◆ Input data
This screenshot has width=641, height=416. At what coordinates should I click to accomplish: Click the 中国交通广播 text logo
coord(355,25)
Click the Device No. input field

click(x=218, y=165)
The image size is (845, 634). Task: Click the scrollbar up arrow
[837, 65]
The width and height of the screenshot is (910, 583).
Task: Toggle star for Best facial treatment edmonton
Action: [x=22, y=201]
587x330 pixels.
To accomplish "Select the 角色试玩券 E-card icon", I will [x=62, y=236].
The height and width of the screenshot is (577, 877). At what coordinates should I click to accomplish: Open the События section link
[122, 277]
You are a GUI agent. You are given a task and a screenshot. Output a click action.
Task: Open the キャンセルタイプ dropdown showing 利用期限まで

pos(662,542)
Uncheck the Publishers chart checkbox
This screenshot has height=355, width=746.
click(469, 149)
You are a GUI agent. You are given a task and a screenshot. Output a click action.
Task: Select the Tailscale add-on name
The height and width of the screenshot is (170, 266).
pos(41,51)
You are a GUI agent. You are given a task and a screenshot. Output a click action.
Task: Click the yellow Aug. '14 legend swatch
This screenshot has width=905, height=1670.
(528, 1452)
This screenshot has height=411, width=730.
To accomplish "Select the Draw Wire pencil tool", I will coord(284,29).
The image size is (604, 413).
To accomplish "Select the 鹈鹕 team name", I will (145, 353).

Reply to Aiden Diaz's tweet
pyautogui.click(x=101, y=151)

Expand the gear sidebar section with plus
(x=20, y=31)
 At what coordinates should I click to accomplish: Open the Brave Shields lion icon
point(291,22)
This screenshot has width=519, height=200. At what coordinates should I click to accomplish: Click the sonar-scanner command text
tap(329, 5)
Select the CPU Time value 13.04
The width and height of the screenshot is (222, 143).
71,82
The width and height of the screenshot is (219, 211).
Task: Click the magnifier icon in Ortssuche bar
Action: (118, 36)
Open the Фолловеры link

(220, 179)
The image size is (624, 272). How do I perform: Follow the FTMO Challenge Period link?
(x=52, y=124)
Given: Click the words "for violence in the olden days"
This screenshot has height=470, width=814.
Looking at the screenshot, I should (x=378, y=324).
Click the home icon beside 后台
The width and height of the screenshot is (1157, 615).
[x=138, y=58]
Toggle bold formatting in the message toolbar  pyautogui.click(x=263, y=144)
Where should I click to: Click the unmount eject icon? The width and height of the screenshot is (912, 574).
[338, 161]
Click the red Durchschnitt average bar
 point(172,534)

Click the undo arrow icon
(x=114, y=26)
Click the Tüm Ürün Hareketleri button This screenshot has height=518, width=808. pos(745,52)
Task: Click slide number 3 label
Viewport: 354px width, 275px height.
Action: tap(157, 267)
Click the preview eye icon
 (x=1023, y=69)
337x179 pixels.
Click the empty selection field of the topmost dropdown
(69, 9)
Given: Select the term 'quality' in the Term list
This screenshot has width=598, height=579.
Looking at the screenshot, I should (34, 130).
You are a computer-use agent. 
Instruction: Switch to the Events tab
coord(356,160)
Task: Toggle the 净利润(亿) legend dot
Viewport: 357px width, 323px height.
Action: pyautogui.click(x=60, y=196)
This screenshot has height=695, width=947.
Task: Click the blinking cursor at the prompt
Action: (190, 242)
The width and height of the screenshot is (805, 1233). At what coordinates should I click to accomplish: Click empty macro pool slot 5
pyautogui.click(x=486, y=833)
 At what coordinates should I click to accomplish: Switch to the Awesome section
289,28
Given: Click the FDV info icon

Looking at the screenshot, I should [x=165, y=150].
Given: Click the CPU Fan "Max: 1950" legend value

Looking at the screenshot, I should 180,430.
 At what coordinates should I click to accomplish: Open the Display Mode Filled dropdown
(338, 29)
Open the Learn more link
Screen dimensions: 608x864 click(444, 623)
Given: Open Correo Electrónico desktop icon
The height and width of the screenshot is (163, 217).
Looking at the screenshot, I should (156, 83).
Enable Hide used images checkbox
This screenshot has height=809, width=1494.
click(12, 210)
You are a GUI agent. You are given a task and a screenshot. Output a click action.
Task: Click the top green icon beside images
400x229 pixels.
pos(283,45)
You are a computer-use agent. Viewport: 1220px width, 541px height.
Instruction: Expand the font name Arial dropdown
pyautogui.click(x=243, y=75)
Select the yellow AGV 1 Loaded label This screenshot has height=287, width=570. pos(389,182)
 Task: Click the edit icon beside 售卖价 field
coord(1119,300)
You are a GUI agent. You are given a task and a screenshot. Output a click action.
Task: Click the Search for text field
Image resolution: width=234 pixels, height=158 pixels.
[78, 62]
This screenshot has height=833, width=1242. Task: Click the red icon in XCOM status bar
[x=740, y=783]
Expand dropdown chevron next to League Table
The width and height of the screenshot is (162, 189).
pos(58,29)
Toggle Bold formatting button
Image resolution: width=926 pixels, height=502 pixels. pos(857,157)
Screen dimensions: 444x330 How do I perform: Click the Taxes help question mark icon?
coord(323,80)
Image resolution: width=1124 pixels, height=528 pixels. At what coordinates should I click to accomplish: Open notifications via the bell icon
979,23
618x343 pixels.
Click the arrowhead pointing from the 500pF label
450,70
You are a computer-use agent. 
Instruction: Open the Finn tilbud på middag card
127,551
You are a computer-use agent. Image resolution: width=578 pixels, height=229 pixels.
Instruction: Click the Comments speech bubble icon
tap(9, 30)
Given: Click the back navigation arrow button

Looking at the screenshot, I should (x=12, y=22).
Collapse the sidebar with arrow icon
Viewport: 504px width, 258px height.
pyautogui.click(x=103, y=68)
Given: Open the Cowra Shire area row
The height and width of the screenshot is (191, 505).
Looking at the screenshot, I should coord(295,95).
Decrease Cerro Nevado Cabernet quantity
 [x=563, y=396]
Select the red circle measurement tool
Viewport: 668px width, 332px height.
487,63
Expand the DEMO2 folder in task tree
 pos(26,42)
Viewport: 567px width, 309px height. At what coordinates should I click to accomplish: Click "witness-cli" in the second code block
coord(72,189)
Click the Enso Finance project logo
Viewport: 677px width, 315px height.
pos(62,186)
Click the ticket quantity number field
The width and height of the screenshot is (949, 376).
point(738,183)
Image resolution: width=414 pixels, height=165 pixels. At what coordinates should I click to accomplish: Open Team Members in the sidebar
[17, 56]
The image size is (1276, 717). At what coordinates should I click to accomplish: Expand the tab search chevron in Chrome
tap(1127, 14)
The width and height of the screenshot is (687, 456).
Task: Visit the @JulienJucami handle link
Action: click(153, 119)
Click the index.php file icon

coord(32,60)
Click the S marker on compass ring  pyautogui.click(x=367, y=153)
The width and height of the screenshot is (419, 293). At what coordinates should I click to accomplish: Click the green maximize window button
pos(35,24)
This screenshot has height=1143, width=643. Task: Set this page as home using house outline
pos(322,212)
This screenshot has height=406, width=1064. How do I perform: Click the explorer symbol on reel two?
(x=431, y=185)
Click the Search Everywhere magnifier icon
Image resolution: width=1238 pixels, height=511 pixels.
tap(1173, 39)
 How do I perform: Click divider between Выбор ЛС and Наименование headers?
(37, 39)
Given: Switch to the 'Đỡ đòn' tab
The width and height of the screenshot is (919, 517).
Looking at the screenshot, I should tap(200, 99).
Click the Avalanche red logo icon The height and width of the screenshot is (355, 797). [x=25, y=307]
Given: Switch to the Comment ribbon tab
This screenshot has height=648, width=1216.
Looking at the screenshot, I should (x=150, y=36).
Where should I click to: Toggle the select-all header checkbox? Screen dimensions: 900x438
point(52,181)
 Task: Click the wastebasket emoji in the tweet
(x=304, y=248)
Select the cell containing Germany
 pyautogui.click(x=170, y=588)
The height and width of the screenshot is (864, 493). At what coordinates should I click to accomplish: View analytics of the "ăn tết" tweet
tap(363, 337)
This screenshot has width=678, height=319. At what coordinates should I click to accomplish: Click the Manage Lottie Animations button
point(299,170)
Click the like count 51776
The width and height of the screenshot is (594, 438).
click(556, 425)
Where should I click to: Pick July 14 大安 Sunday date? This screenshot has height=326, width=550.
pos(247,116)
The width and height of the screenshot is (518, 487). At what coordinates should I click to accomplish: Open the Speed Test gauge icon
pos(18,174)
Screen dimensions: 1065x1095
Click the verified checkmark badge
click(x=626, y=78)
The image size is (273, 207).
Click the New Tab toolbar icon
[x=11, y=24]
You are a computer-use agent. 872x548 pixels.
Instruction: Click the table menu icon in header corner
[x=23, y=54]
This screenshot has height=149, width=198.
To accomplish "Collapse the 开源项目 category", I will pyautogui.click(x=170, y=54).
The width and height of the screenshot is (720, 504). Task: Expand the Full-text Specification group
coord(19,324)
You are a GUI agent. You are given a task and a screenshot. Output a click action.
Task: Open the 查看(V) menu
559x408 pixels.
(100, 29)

◆ Exercise details
From the entries above, say how many lines contain "Collapse". Only the number is wanted.

◆ Answer to the exercise
2